Brief: For each line in the records, produce an exact copy.

Stored records:
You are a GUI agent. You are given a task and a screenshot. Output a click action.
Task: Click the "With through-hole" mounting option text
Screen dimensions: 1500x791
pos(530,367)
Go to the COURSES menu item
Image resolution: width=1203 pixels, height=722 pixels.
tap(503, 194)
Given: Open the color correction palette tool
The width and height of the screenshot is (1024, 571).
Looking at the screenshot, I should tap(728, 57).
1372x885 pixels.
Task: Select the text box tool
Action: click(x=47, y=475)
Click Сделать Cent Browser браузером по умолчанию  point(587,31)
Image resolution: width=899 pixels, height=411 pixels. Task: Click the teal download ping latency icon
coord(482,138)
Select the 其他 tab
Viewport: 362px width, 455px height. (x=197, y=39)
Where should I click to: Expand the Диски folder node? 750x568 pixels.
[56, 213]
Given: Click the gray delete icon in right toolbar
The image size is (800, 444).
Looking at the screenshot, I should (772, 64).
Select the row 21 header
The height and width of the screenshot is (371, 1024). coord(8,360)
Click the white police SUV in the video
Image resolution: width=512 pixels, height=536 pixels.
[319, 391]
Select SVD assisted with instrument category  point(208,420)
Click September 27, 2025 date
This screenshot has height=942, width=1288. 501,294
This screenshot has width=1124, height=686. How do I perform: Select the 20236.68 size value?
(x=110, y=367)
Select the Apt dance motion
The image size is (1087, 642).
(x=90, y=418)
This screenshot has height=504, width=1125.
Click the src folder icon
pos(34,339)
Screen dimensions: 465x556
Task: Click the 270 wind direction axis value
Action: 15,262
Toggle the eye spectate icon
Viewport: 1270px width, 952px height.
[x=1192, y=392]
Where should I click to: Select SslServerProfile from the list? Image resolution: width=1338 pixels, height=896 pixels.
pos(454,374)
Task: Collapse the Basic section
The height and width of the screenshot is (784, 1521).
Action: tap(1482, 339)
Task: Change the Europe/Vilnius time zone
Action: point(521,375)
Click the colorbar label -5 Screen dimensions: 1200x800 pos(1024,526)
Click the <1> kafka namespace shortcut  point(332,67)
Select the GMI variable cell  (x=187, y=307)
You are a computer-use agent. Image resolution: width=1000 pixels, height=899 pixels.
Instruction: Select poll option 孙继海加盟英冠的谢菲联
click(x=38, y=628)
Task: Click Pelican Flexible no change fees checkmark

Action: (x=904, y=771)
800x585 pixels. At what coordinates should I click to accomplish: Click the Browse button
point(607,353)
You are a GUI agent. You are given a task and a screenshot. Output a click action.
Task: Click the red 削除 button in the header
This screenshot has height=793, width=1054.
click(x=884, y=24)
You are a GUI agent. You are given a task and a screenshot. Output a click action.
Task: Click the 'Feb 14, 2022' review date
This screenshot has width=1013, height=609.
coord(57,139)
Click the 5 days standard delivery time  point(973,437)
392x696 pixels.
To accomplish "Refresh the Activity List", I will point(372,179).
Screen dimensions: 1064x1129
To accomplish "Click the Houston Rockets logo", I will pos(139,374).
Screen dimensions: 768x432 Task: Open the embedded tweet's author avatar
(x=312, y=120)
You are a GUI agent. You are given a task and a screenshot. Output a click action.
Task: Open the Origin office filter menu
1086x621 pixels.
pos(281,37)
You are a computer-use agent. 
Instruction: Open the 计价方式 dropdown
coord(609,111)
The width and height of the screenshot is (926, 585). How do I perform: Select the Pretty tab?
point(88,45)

Response to the task:
You are a GUI agent. You are given a task and a screenshot. Output a click action.
Task: Click the "With through-hole" mounting option text
Screen dimensions: 1500x791
pos(530,367)
Go to the COURSES menu item
Image resolution: width=1203 pixels, height=722 pixels.
tap(503, 194)
Given: Open the color correction palette tool
The width and height of the screenshot is (1024, 571).
Looking at the screenshot, I should tap(728, 57).
1372x885 pixels.
Task: Select the text box tool
Action: click(x=47, y=475)
Click Сделать Cent Browser браузером по умолчанию  point(587,31)
Image resolution: width=899 pixels, height=411 pixels. Task: Click the teal download ping latency icon
coord(482,138)
Select the 其他 tab
Viewport: 362px width, 455px height. (x=197, y=39)
Where should I click to: Expand the Диски folder node? 750x568 pixels.
[56, 213]
Given: Click the gray delete icon in right toolbar
The image size is (800, 444).
Looking at the screenshot, I should (772, 64).
Select the row 21 header
The height and width of the screenshot is (371, 1024). coord(8,360)
Click the white police SUV in the video
Image resolution: width=512 pixels, height=536 pixels.
[319, 391]
Select SVD assisted with instrument category  point(208,420)
Click September 27, 2025 date
This screenshot has height=942, width=1288. 501,294
This screenshot has width=1124, height=686. How do I perform: Select the 20236.68 size value?
(x=110, y=367)
Select the Apt dance motion
The image size is (1087, 642).
(x=90, y=418)
This screenshot has height=504, width=1125.
Click the src folder icon
pos(34,339)
Screen dimensions: 465x556
Task: Click the 270 wind direction axis value
Action: 15,262
Toggle the eye spectate icon
Viewport: 1270px width, 952px height.
[x=1192, y=392]
Where should I click to: Select SslServerProfile from the list? Image resolution: width=1338 pixels, height=896 pixels.
pos(454,374)
Task: Collapse the Basic section
The height and width of the screenshot is (784, 1521).
Action: tap(1482, 339)
Task: Change the Europe/Vilnius time zone
Action: point(521,375)
Click the colorbar label -5 Screen dimensions: 1200x800 pos(1024,526)
Click the <1> kafka namespace shortcut  point(332,67)
Select the GMI variable cell  (x=187, y=307)
You are a computer-use agent. Image resolution: width=1000 pixels, height=899 pixels.
Instruction: Select poll option 孙继海加盟英冠的谢菲联
click(x=38, y=628)
Task: Click Pelican Flexible no change fees checkmark

Action: (x=904, y=771)
800x585 pixels. At what coordinates should I click to accomplish: Click the Browse button
point(607,353)
You are a GUI agent. You are given a task and a screenshot. Output a click action.
Task: Click the red 削除 button in the header
This screenshot has height=793, width=1054.
click(x=884, y=24)
You are a GUI agent. You are given a task and a screenshot. Output a click action.
Task: Click the 'Feb 14, 2022' review date
This screenshot has width=1013, height=609.
coord(57,139)
Click the 5 days standard delivery time  point(973,437)
392x696 pixels.
To accomplish "Refresh the Activity List", I will point(372,179).
Screen dimensions: 1064x1129
To accomplish "Click the Houston Rockets logo", I will pos(139,374).
Screen dimensions: 768x432 Task: Open the embedded tweet's author avatar
(x=312, y=120)
You are a GUI agent. You are given a task and a screenshot. Output a click action.
Task: Open the Origin office filter menu
1086x621 pixels.
pos(281,37)
You are a computer-use agent. 
Instruction: Open the 计价方式 dropdown
coord(609,111)
The width and height of the screenshot is (926, 585). How do I perform: Select the Pretty tab?
point(88,45)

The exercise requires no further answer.